Tepat pukul tujuh, sesampainya di sekolah, terpaksa aku terkena sangsi keterlambatan. Tidak mengikuti satu jam pelajaran, beruntung karena pelajaran pertama bahasa Indonesia, pikirku. Bel pun berbunyi tanda pelajaran memasuki jam ke dua. “Tumben telat, Cha?” Tanya Ita memasang muka curiga. “Tadi di tengah jalan ada kecelakaan, bikin macet!” Jawabku seraya mengambil bangku di sebelah Ita. Jam perlajaranpun ganti dengan jam istirahat. Terdengar suara Nadine memanggilku, “Icha! Icha!” Spontan, aku bertanya-tanya ke arahnya, “Kenapa? Kenapa?”. Hash. Ternyata benar apa yang ku pikirkan tadi di jalan. Yang kecelakaan itu. “Sekarang Adhi masuk rumah sakit. Tadi aku denger dia gak parah banget kok.”

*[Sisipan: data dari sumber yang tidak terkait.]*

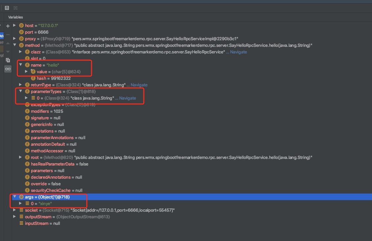Click the Trace Current Stream Chain icon
The height and width of the screenshot is (241, 372).
coord(15,8)
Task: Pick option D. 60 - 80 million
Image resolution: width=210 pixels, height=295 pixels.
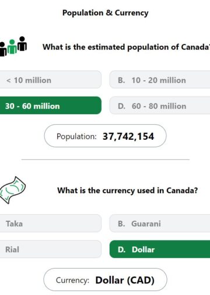Action: [160, 105]
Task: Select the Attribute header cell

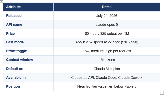Action: (x=28, y=7)
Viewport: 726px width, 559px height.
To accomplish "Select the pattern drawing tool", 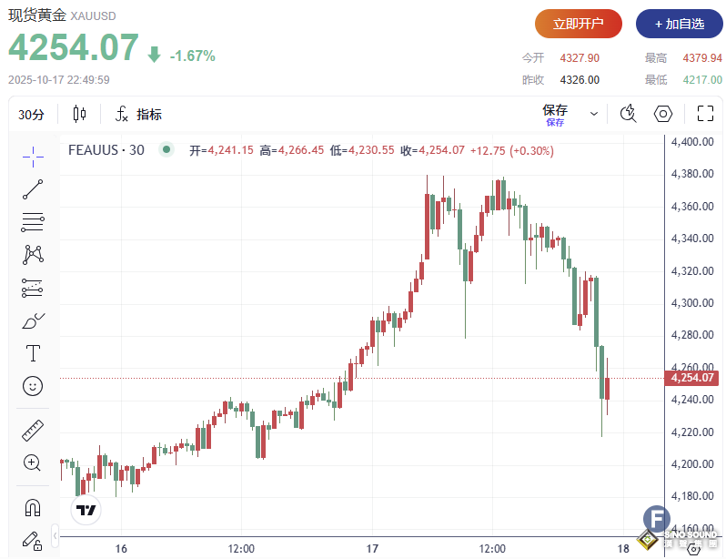I will pos(33,254).
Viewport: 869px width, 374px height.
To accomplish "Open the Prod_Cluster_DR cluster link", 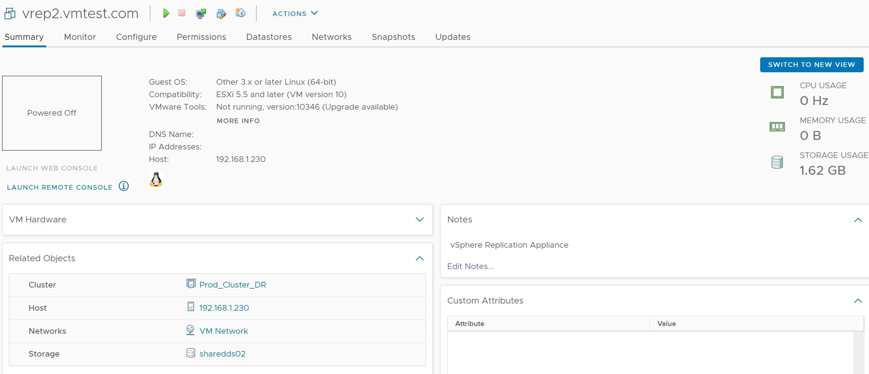I will (233, 285).
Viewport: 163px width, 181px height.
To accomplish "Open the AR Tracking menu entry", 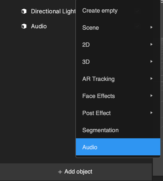I will 118,79.
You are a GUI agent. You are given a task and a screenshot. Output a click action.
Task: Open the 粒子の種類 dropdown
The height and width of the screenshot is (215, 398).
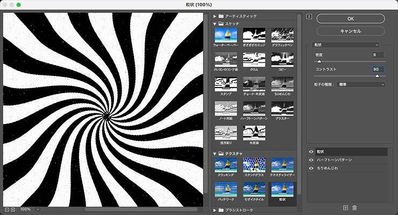361,84
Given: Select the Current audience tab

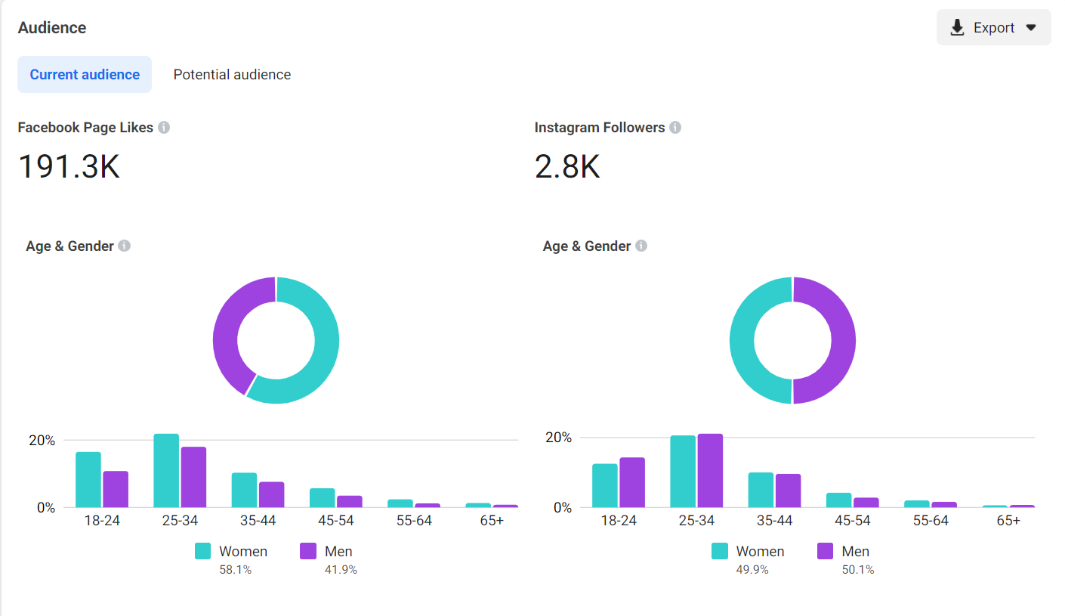Looking at the screenshot, I should click(85, 74).
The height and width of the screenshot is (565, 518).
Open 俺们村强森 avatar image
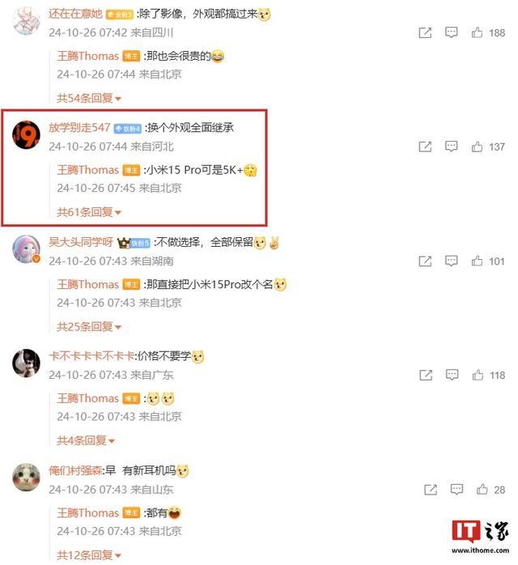(26, 477)
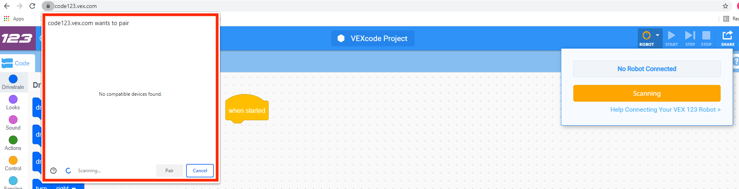Click Cancel in the pairing dialog
Screen dimensions: 739x189
(x=200, y=171)
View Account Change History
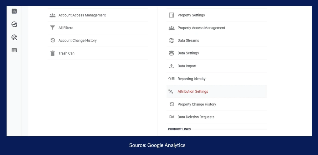 click(x=77, y=41)
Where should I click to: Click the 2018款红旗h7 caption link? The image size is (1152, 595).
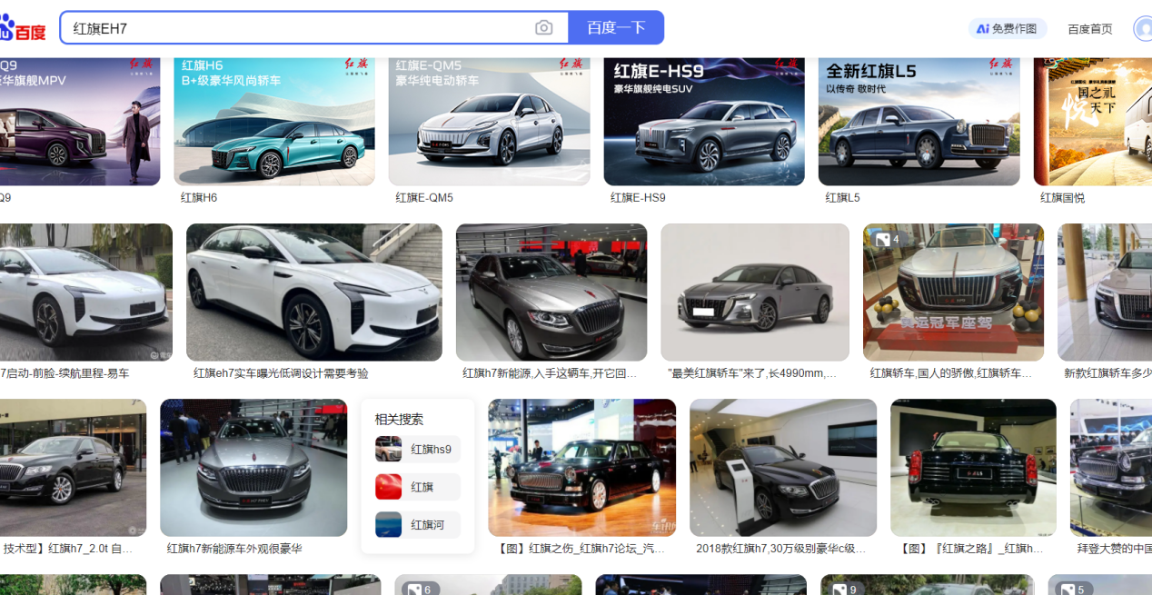coord(780,549)
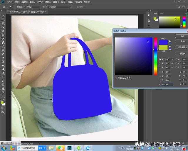Open the 取样大小 sample size dropdown
Image resolution: width=188 pixels, height=151 pixels.
[33, 7]

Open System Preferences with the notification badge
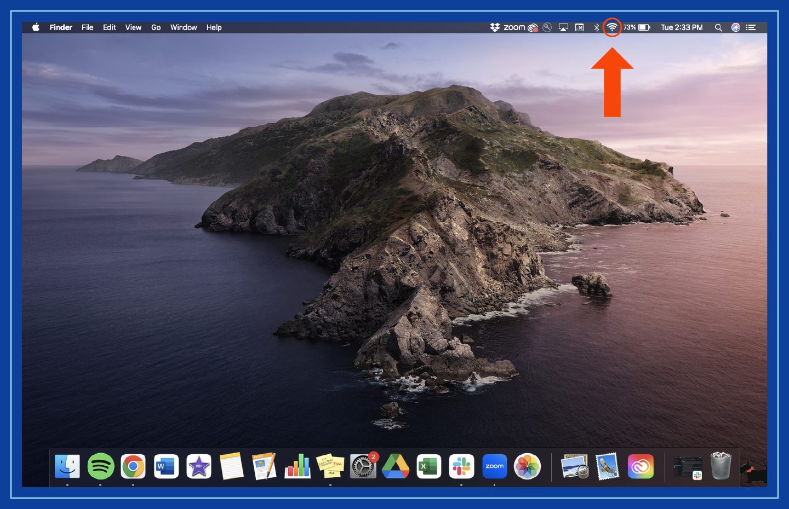point(363,466)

Sedih. S ebenarnya, aku ingin jenguk dia. Tapi dia aja mungkin tidak pernah mengenalku. Mau apa aku ini? Mempermalukan diri sendiri? Pikirku. “Ayo Cha, kamu gak mau jenguk dia?” Tanya Vina seraya sedikit menggodaku. Kalau boleh jujur sih, aku pengen banget jenguk dia. Tapi dilain sisi, banyak pertanyaan yang muncul, untuk apa aku kesana? Memang aku siapanya dia? Kenal juga tidak. “Dih, ngapain juga jenguk anak itu. Emang aku siapanya?” Jawabku sedikit ragu. “Ooo, gitu. Masa se nggak mau jenguk?” Goda Vina dengan wajahnya yang menyebalkan. “Hmm, haha” Tawa Ita, Nadine, dan Ryka terdengar sangat menyindir. “Pada kenapa semua sih?”

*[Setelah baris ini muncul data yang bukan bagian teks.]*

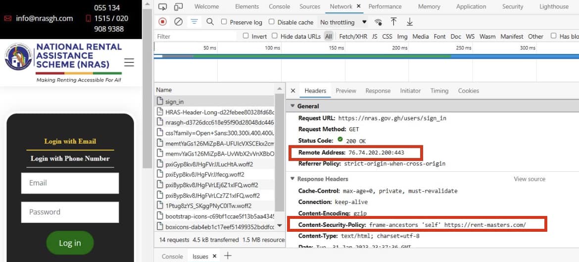The image size is (579, 262).
Task: Open the site's hamburger menu
Action: 129,62
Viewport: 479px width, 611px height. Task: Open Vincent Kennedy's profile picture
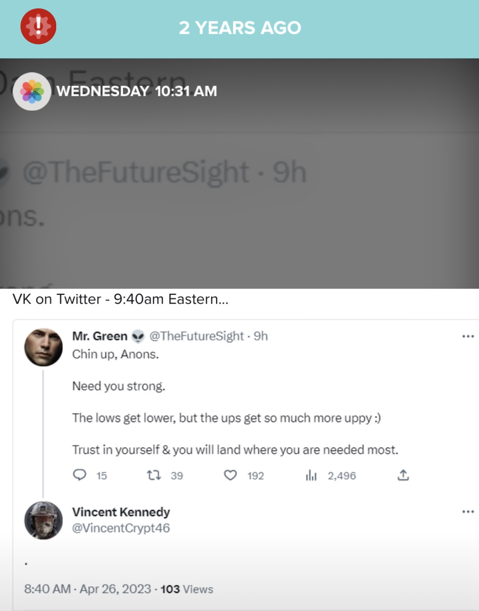44,520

Sepulang sekolah, seperti biasa. Aku menunggu pak Sadi menjemputku. Dengan teman-temanku, “Maaf ya, Cha. Hari ini aku gak bisa nemenin kamu nunggu. Aku mau ikut jenguk Adhi.” Kata Chinta membuatku kaget. Tapi memang sih, teman-temanku banyak yang mengenal Adhi. Terkadang aku iri dengan mereka yang dekat dan mengenal Adhi. Sungguh, aku ingin ikut bersama mereka menjenguk Adhi. Tapi bagaimana seharusnya aku. Tolong dong, tawarin aku ikut bersama kalian. “Kamu gak mau ikut ta, Cha?” Tanya Aas yang membuatku lega. Akhirnya. “Hmm, kalau kalian maksa, aku sih mau-mau aja!” Jawabku berlagak cuek, padahal mau banget.

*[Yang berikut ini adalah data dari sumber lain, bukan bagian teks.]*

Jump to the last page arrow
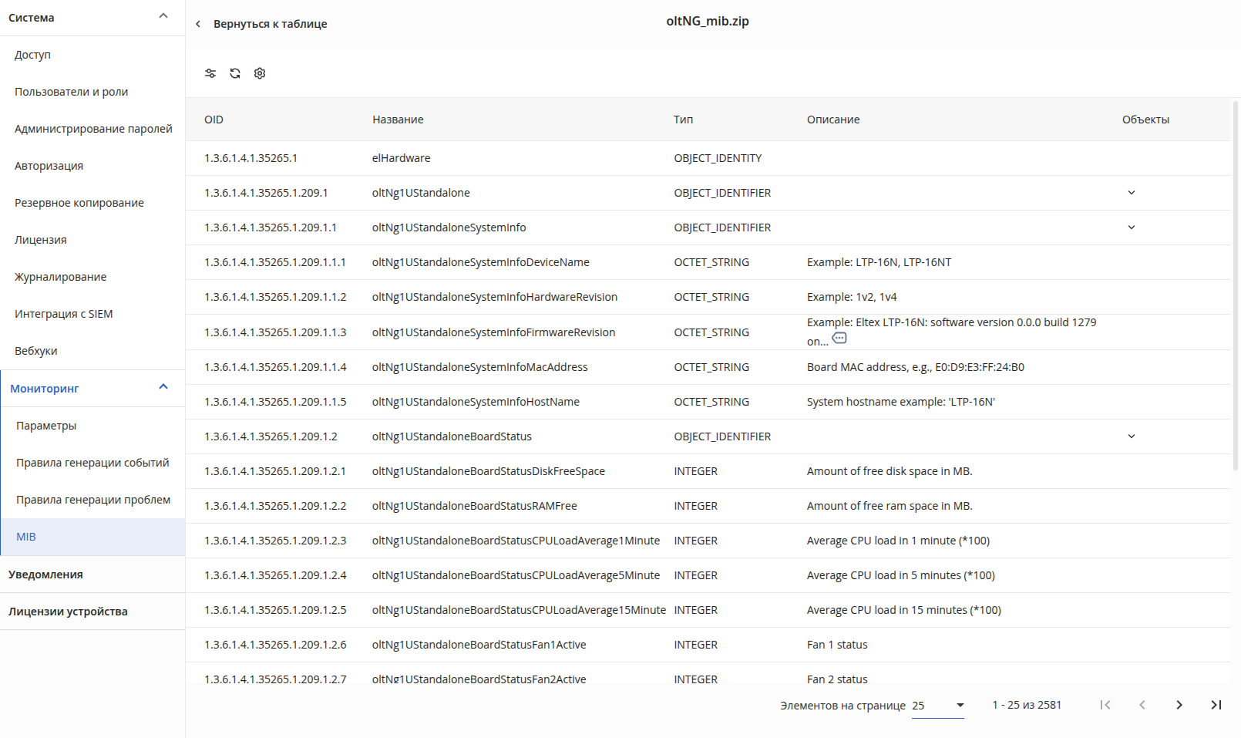Screen dimensions: 1241x738 tap(1216, 705)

Kamar bunga, paviliun 2. Terdengar sangat berisik didalam kamarnya. Mungkin itu teman-temannya. “Masuk yuk, Cha!” Ajak Chinta menarik tanganku. Bingung. Aku berusaha tidak grogi melihat Adhi. Terlihat luka di bagian kepalanya, mungkin itu karena benturan. “Gimana keadaanmu?” Tanya Aas ke Adhi. “Udah baikan kok.” Jawabnya singkat. Sial. Aku disini seperti patung. Diam seribu bahasa. Melihat Adhi dan teman-temanku ngobrol, membuatku panas. Aku juga ingin ngobrol dengannya. Please, ajak ngobrol aku. “Makasih ya kalian udah mau jenguk aku.” Itu kata-kata Adhi, meski bukan cuma buat aku, tapi senang. Berbunga-bunga. Yang biasanya aku hanya bisa melihat senyumnya dari jarak jauh, sekarang aku benar-benar ada di sampingnya. Melihatnya dari dekat.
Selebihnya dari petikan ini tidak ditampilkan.